-- About this exercise --
Please retype, word for word, the line containing "The width and" and every line after it through the end of the records, leaving out all pictures.

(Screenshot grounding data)
◆ ◆ ◆ ◆ ◆ ◆ ◆

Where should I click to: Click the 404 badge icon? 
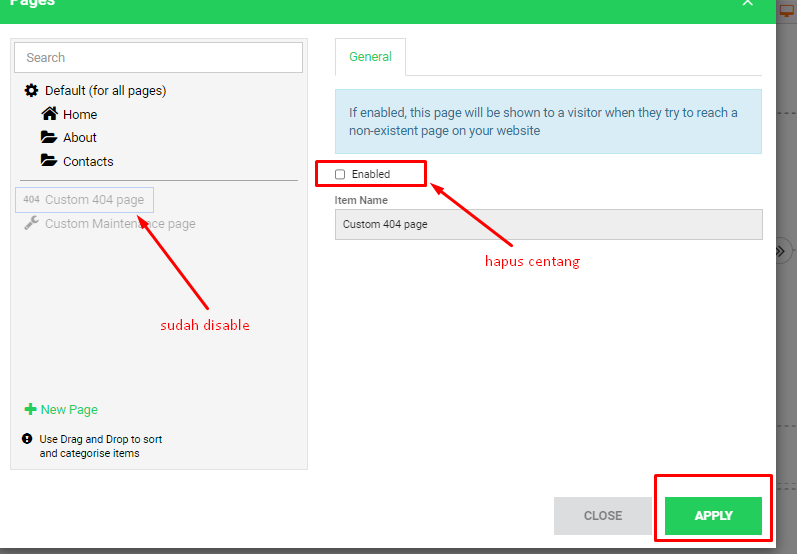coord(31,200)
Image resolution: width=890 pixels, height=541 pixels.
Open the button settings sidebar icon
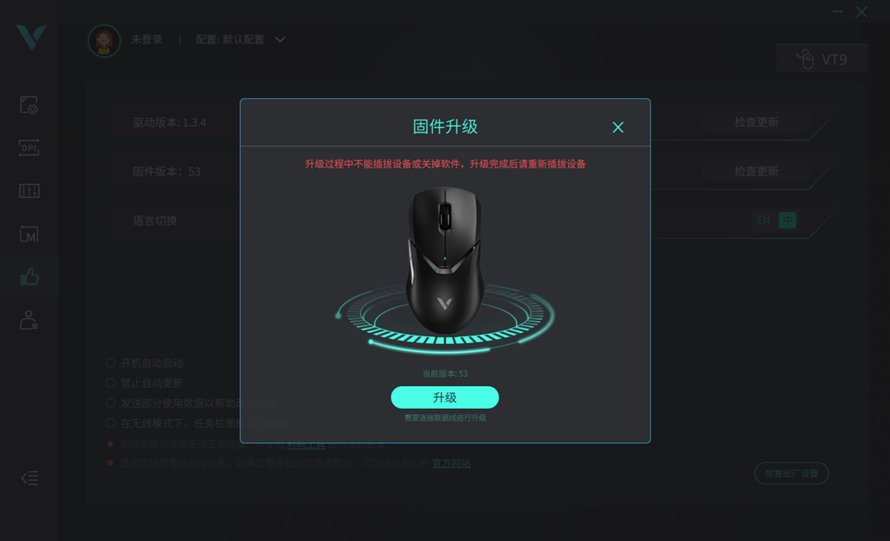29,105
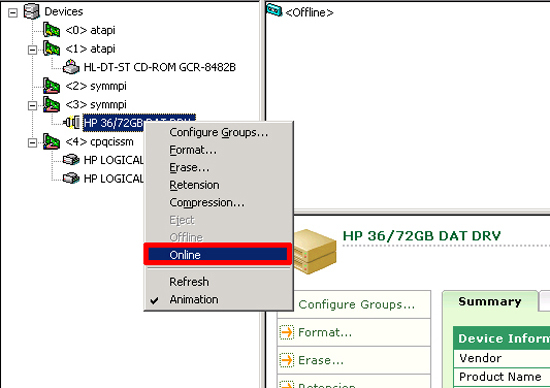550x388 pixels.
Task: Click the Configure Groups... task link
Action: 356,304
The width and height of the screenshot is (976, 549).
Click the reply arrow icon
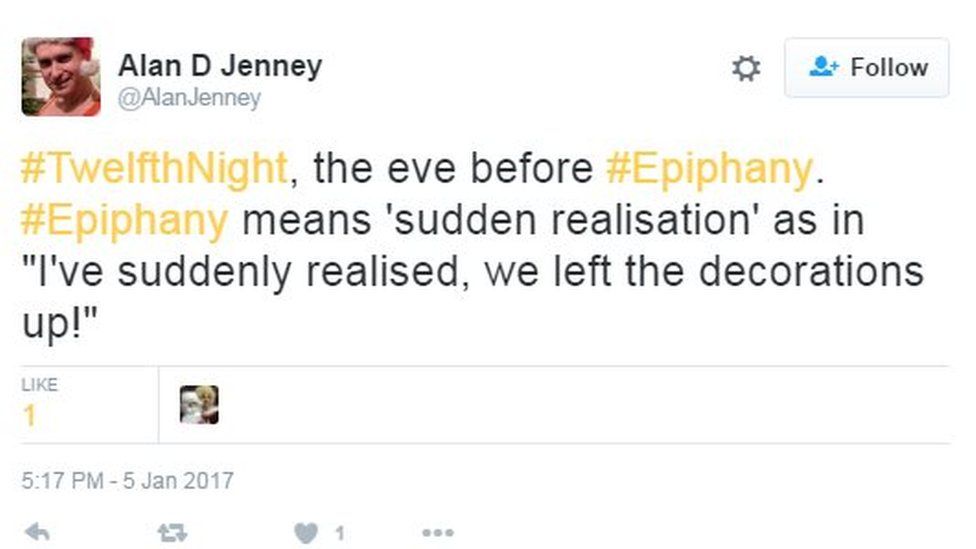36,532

◆ ◆ ◆ ◆ ◆ ◆ ◆

-- Solution for this problem --
The width and height of the screenshot is (976, 549).
Click the reply arrow icon
36,532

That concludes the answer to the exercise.